At the end of last week, a fax was sent to The Oracle by Michael Reich, USF director of media relations, regarding interviews requested by a reporter with USF President Judy Genshaft. As the general tone of the message is relevant to all students, it is reprinted here in its entirety:
“My apologies for the delay, but we wanted to give your interview request our full consideration. We are declining it. You asked us to provide the reason if we decline it, which I will do even though I’m sure you will take issue with it. Simply put, we don’t believe you will treat her fairly, so we don’t see it as a wise use of her time right now.
“On the calendar….The president’s office made an administrative decision to stop posting the calendar to the Web. We will not offer any more information than that.”
Reading the quoted fax, the message is clear: The president of USF will not talk to The Oracle because it is not “a wise use of her time.” Further, the schedule of the president’s appointments is not published online anymore, which is a direct violation of the Florida Constitution, Section 24b, because it restricts The Oracle’s ability to cover meetings the president might attend.

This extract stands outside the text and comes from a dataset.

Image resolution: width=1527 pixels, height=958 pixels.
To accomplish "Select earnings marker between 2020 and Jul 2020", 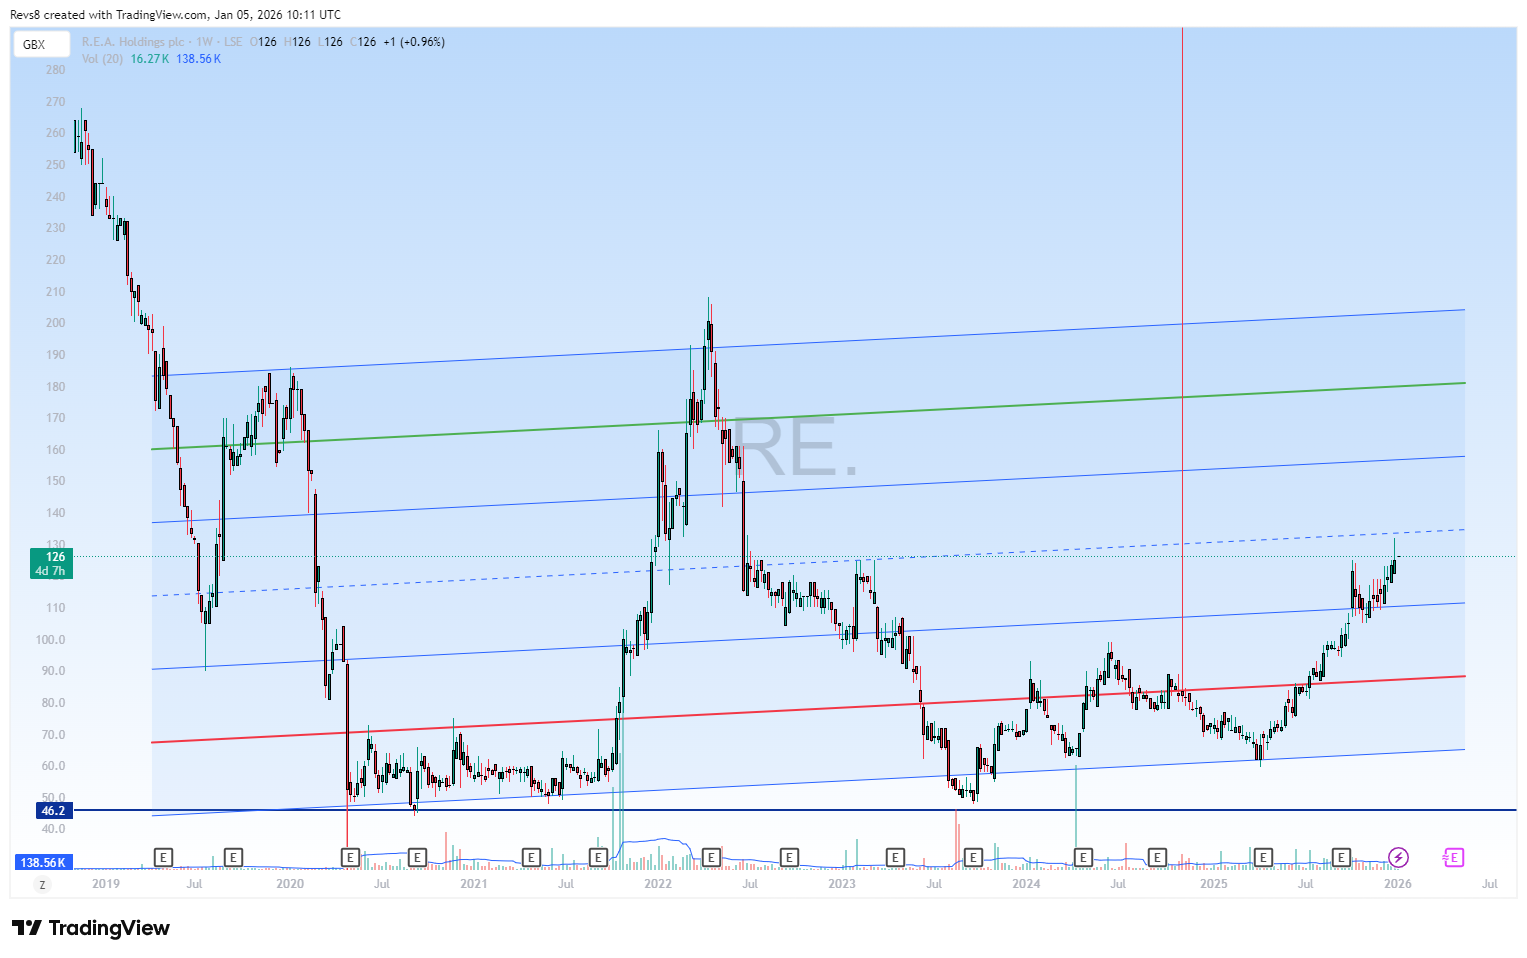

Such meetings are public record, and restricting access to when and where said meetings are to be held is, therefore, illegal.

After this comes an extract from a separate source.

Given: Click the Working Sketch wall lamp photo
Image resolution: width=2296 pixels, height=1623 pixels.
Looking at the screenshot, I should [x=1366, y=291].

Because The Oracle is a free publication for to all who want to read it — be it one of the paper copies distributed across campus or its online counterpart — it is the biggest source of information readily available free of charge to every USF student. Yet, talking to The Oracle, whether a one-sentence statement or a half-hour interview, is not “a wise use of (Genshaft’s) time” because The Oracle supposedly “would not treat her fairly.” Genshaft is suggesting the paper would fabricate statements, something that has never happened in the past and would not happen in the future as it would be highly unethical.
Apparently, her vow of silence extends even farther than that, as the faculty also repeatedly requested a dialogue with Genshaft but have been adamantly ignored. These are the faculty teaching classes at this university, and they are more than unhappy. If even some leave, this place will be unable to function as an institution of higher education. The faculty and its needs deserve to be respected for the work that attracts students to USF.
Yet, Genshaft refuses to comment on this case, not to mention her lack of comment on the nationally publicized case of Sami Al-Arian and his indictment as a supposed member of a terrorist organization. Wouldn’t her thoughts on the matter interest the students she is paid to represent?
Genshaft represents the university that will one day be on my resume and is paid with the tuition collected from students. I think I have the right to demand that she do her job, and abide by the rules so that I and fellow reporters can do ours.
Asking questions that might be uncomfortable to answer and reporting the answers truthfully is the job of a reporter just as much as it is Genshaft’s job to be readily accessible.
If she really is intimidated, as she has repeatedly claimed, by the questions asked by a bunch of 20-somethings, maybe she should have chosen a different job. As Genshaft recently signed a new contract, she will remain our president for some time and should start acting accordingly.